#### Input records:
»»
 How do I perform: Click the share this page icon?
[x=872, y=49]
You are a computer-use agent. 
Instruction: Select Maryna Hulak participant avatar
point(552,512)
««
»»
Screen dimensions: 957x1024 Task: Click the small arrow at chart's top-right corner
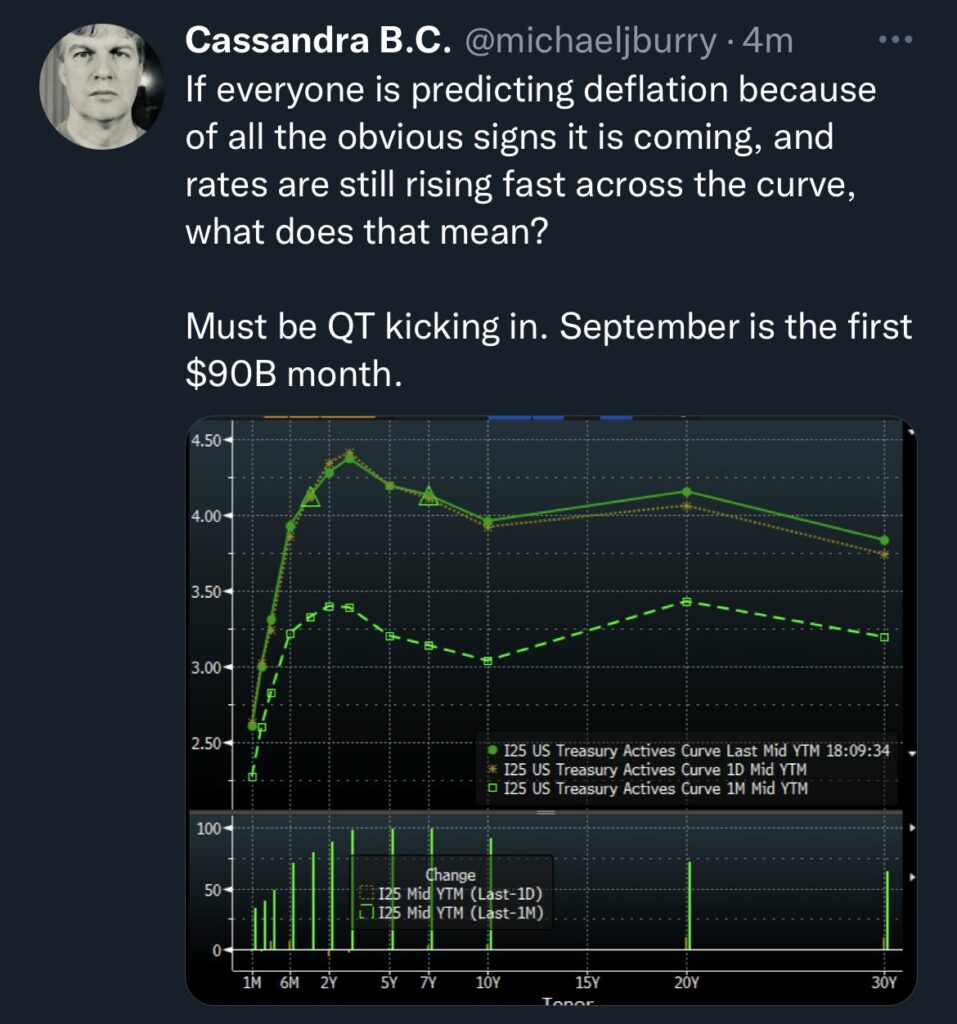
««
#### Problem:
Report every line of the records that contains the string "Click", copying each such line in full. Case counts when matching.

#### Written reply:
 How do I perform: Click the share this page icon?
Screen dimensions: 957x1024 Task: Click the small arrow at chart's top-right corner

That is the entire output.